09-04-2000: Campaign 2000, sponsored by dipsh*t morons who make people work on Labor Day (still of Dave with "Idiot" flashing over it, clip of guy saying "It's just unbelievable", Alan: "Now back to you, dipsh*t"). Paul has nothing. Maria: Bush and Gore are discussing venues; Late Show is still in the mix? Sponsors are Mrs. Paul's Fish Sticks ("so good, so tasty, so fishy") and assholes who make people work on Labor Day ("and now back to you, asshole").

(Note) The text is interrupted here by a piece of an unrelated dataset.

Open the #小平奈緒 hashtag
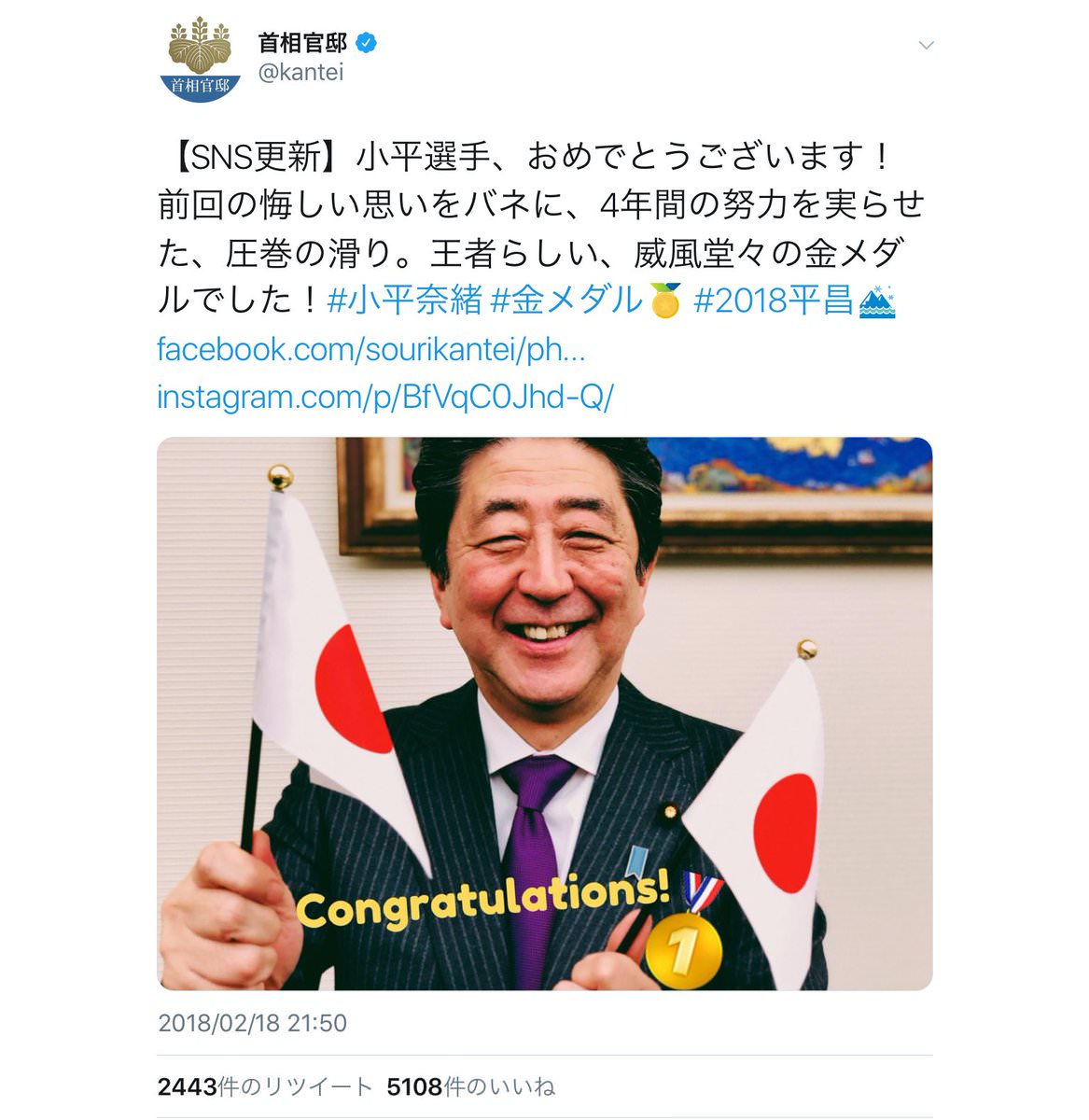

09-04-2000: Clip: Late Show staff picnic on 53rd street marred by West Nile Virus mosquito spray.
09-04-2000: Dave says he likes to put a blue light on his car and pull people over.
09-04-2000: Fake ad: for Labor Day, George W. Bush won't execute anyone for 24 hours (well, maybe one).
09-04-2000: Staff Summer Memories: Paul song about cities he's visited this summer (all in NY state); Gerard Mulligan wanted to travel but was booked on United; head carpenter Harold Larkin didn't get to go anywhere, as Dave made him work all the holidays; Anton Figg has a giant bug on his head, so has felt lethargic all summer; George Clarke (building engineer) had a bittersweet romance (that cost him $41K); Rick Scheckman caught a foul ball at a Yankees game (actually 2); Kenny Sheehan has a tan with light bikini-top area.
09-04-2000: Top Ten Signs You've Had a Lame Summer - 2. Your phone number is one digit off from the Firestone Recall Hotline.
09-04-2000: We see a split-screen of Gerard Mulligan's outfits today and Friday 9/1; they look very similar.